During the months of healing, The New Yorker published one of my drawings that I did with my left hand!
When I was around six or seven, I was home sick from school and in an effort to make me happy, my mother gave me a pencil, a stack of paper and a book of cartoons. She knew I loved to draw, and knew this would help me get through the sick days. The book of cartoons she gave me was called Thurber Carnival, a collection of work by the renowned New Yorker writer and cartoonist James Thurber. His drawings are very simple, almost childlike, and I took to them immediately. I started tracing them. Soon, I realized this made my mother smile. I was hooked. From there, I started to draw my own cartoon characters. This is how I became a cartoonist.
So it is especially wonderful for me to be a finalist for the Thurber Prize this year for my book Women On Men (Narrative Library). It is the sole award in America for written humor, and is annually given out by Thurber House (the birthplace of James Thurber and an active literary center in Ohio). Thurber was a master humorist in both the written word and the cartoon, working primarily for The New Yorker in mid-century 1900’s. Past winners have included Jon Stewart, Calvin Trillin, Christopher Buckley and David Sedaris. The other finalists that were nominated along with me are David Letterman and Bruce McCall for their book “This Land is Made For You And Me” and John Kenney for “Truth in Advertising.” We will gather in New York City at Caroline’s Comedy Club on September 30th, where we will all do a reading and then they will announce the prize.
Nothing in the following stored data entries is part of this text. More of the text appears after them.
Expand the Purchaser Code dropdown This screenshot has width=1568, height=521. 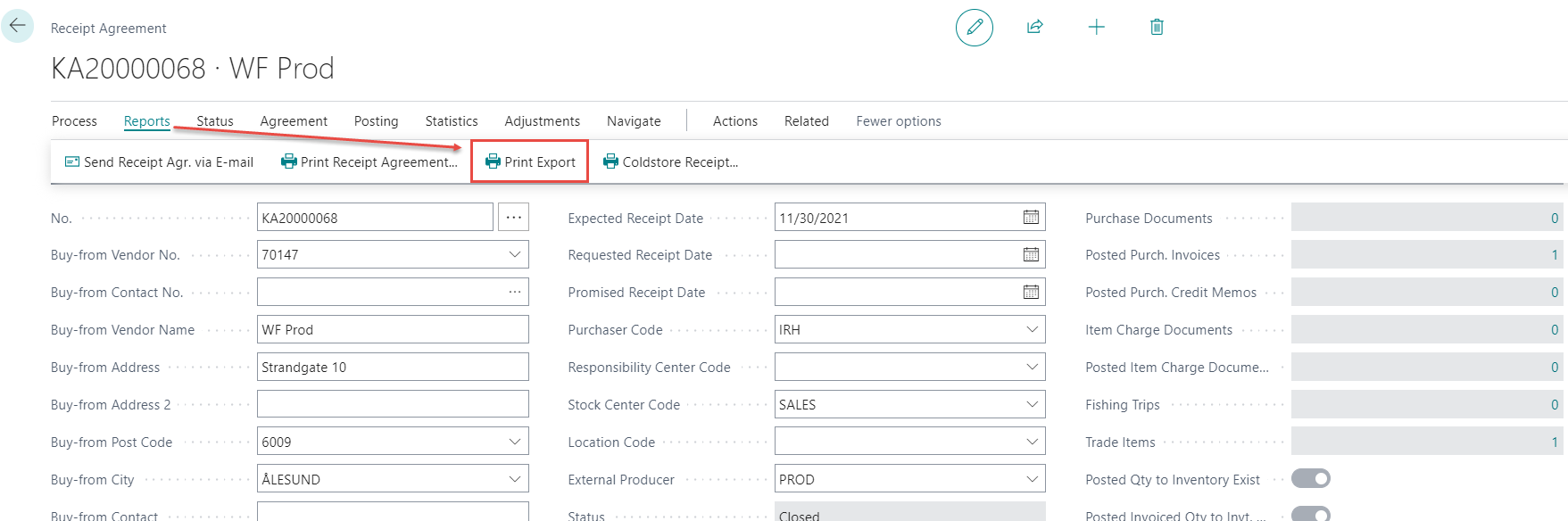tap(1032, 330)
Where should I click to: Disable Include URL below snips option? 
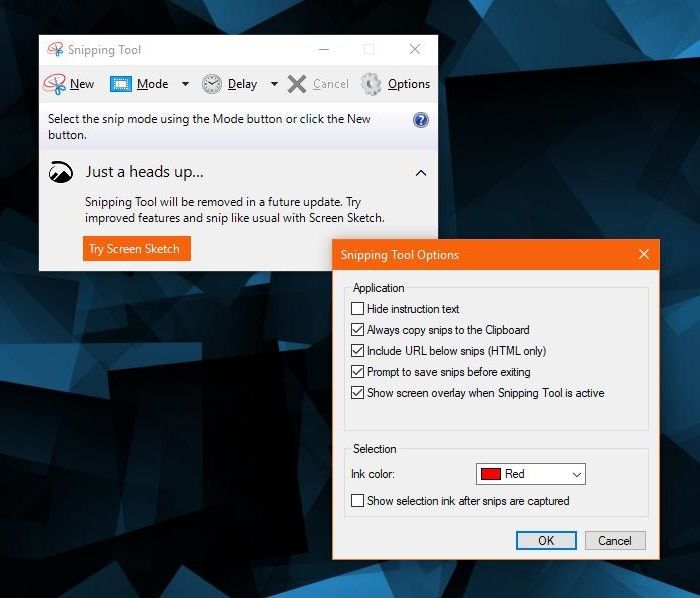pos(358,351)
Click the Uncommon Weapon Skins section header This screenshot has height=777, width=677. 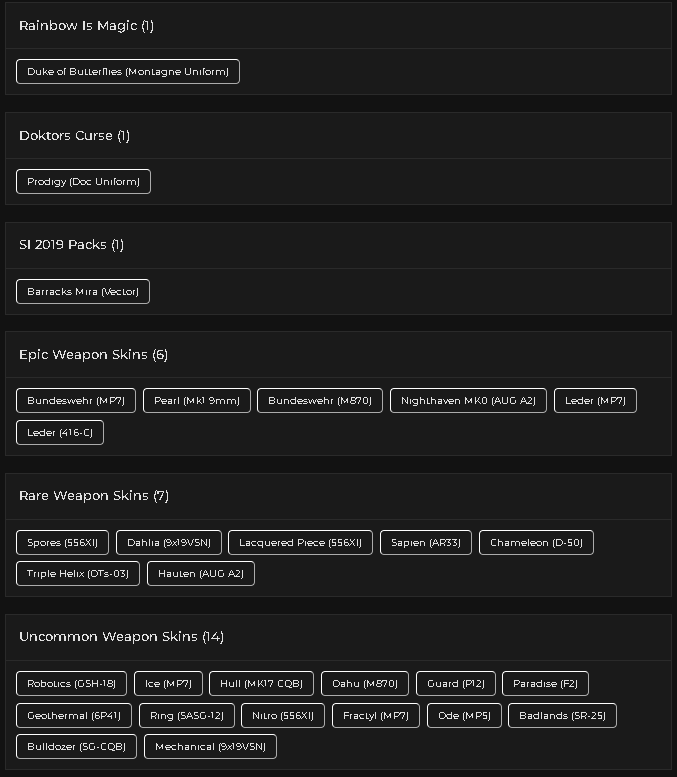click(x=121, y=637)
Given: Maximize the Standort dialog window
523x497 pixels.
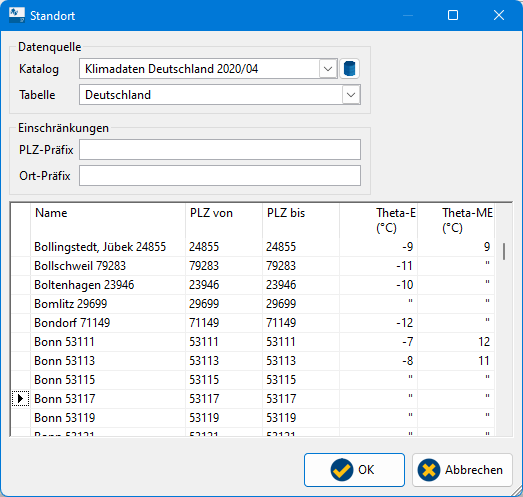Looking at the screenshot, I should pyautogui.click(x=453, y=15).
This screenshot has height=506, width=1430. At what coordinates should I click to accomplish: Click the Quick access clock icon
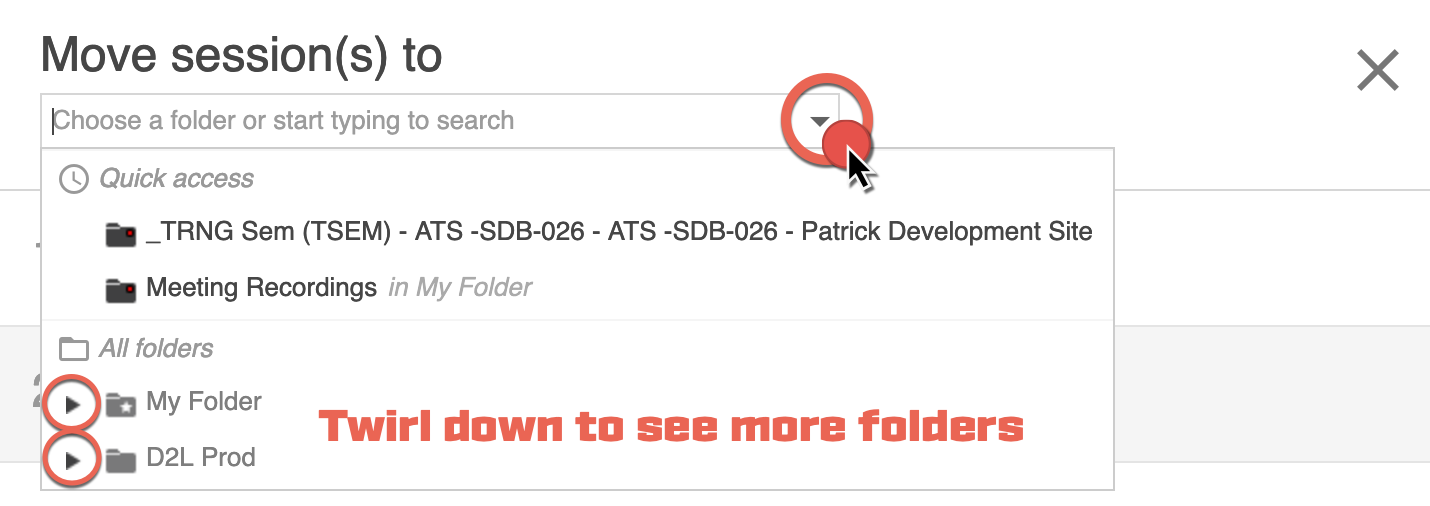[x=73, y=179]
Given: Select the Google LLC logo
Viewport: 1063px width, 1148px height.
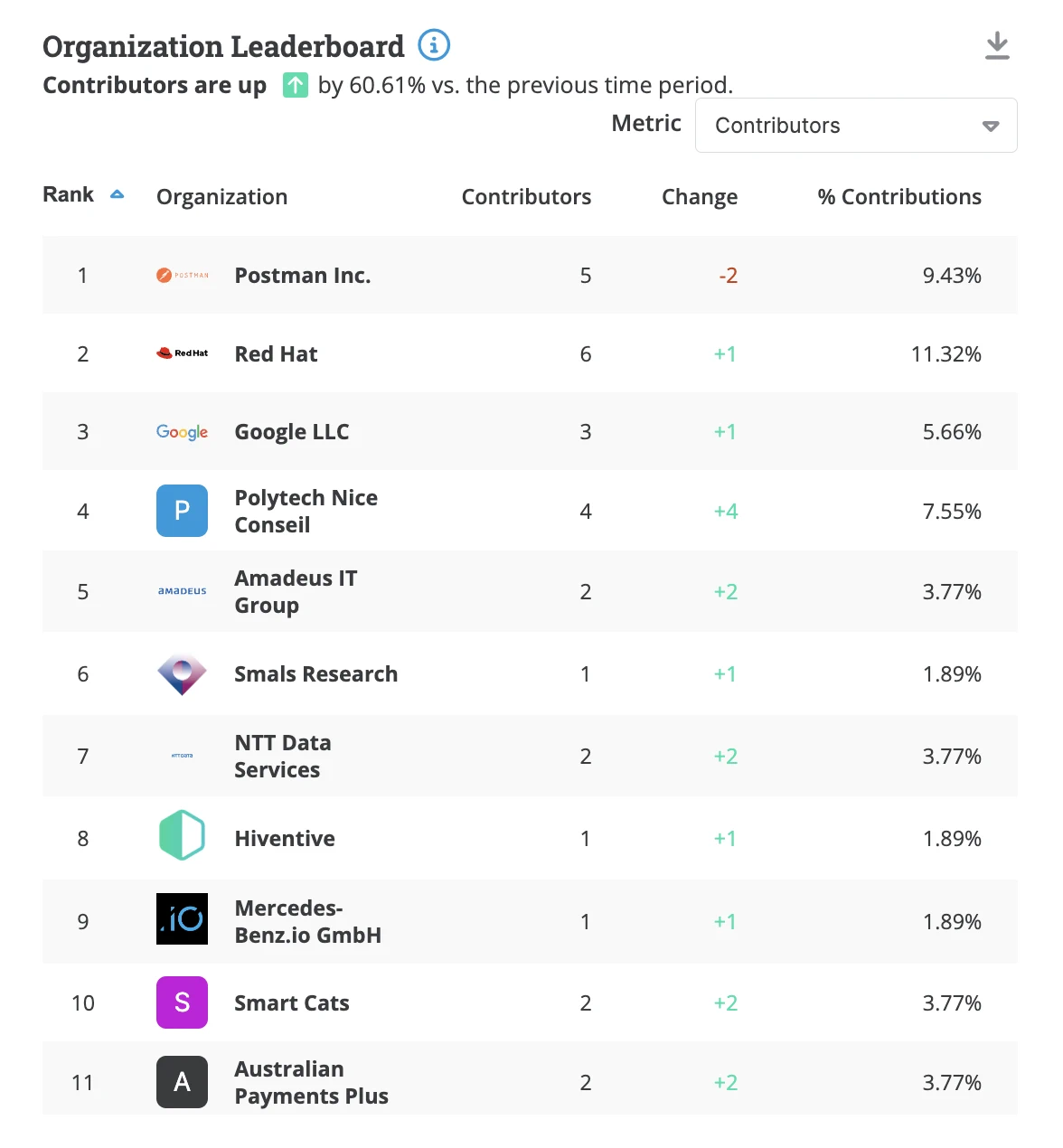Looking at the screenshot, I should click(x=182, y=432).
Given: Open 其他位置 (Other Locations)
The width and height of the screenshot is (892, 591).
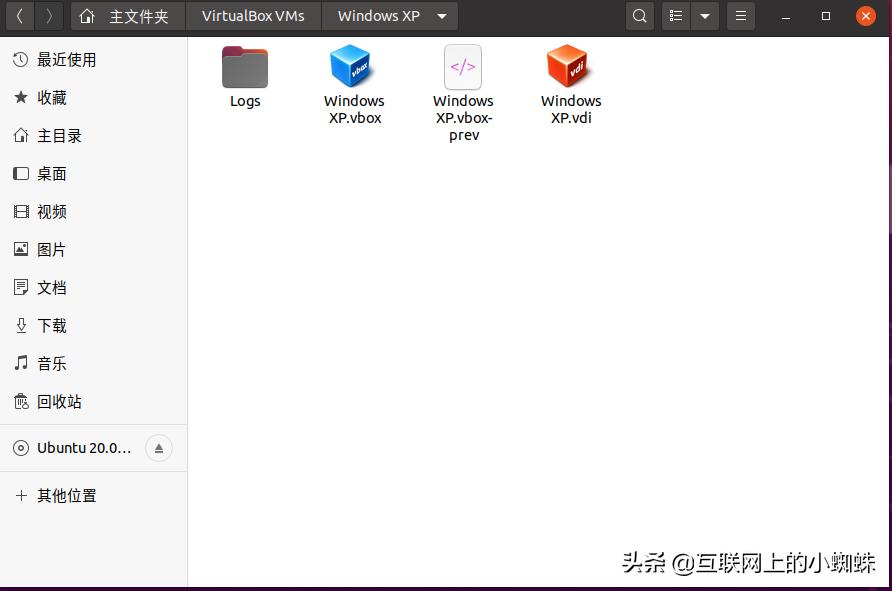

Ironically for me, one of the things that made some of Thurber’s cartoons so notable with the public were their misogynistic tone. Thurber was married twice to strong women, and had a daughter, but his cartoons sometimes betray befuddlement and often hostility towards women, as did his wonderful humorous essays. Who knows if he personally was a misogynist (some say he was), or that he just used it as a comedic tool, not uncommon in the humor of his time.
As a child, I remember that his cartoon women perplexed me and scared the heck out of me. I thought, is this what I have to be when I grow up? A hag, an angel, a delusional waif, a love object…and nothing in between?
Maybe deep down, this is why I wrote Women On Men, a book about women relentlessly making fun of men. Lovingly. My tribute to James Thurber.